### Records for this task
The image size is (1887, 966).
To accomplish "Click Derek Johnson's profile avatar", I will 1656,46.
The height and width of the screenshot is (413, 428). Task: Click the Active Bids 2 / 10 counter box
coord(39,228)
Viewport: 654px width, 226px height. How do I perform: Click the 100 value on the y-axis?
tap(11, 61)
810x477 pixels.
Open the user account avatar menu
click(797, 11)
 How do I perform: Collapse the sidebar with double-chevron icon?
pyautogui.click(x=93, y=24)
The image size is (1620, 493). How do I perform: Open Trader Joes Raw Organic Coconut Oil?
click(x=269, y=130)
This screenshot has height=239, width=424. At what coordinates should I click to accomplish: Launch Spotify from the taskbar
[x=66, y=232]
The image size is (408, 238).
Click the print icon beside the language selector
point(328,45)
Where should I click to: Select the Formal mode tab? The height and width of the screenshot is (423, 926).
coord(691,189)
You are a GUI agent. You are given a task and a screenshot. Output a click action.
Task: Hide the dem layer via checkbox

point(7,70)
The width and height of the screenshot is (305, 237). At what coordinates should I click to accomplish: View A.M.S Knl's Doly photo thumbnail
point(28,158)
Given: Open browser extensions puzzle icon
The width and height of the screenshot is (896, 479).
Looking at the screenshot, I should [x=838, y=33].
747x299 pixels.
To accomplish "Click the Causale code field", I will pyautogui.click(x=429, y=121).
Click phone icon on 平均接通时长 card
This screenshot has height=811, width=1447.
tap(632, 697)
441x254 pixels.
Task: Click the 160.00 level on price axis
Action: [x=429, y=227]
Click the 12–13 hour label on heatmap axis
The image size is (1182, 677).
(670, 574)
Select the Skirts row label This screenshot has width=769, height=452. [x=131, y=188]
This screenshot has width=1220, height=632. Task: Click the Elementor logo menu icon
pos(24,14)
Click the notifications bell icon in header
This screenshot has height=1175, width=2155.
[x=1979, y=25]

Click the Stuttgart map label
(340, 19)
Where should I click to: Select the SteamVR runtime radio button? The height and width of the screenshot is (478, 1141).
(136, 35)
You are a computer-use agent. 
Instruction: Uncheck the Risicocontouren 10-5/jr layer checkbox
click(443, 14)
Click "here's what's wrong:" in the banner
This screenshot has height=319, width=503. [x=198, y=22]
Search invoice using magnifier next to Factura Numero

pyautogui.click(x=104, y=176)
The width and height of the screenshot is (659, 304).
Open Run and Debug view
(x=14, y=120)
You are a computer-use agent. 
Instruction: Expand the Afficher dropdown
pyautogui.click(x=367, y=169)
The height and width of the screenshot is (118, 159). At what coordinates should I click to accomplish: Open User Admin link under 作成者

### Instructions for the task
Copy the listing, requests included, starting with the line that contains "The image size is (1620, 493)." and going on through the line that contains "[x=66, y=232]". Multiply every coordinate in the answers by 2.25 and round each result to a whole number, with halves rounding up, while leaving the numbers in the requests unchanged.

### Answer to the task
The image size is (1620, 493). How do I perform: Open Trader Joes Raw Organic Coconut Oil?
click(x=605, y=293)
This screenshot has height=239, width=424. At what coordinates should I click to accomplish: Launch Spotify from the taskbar
[x=149, y=522]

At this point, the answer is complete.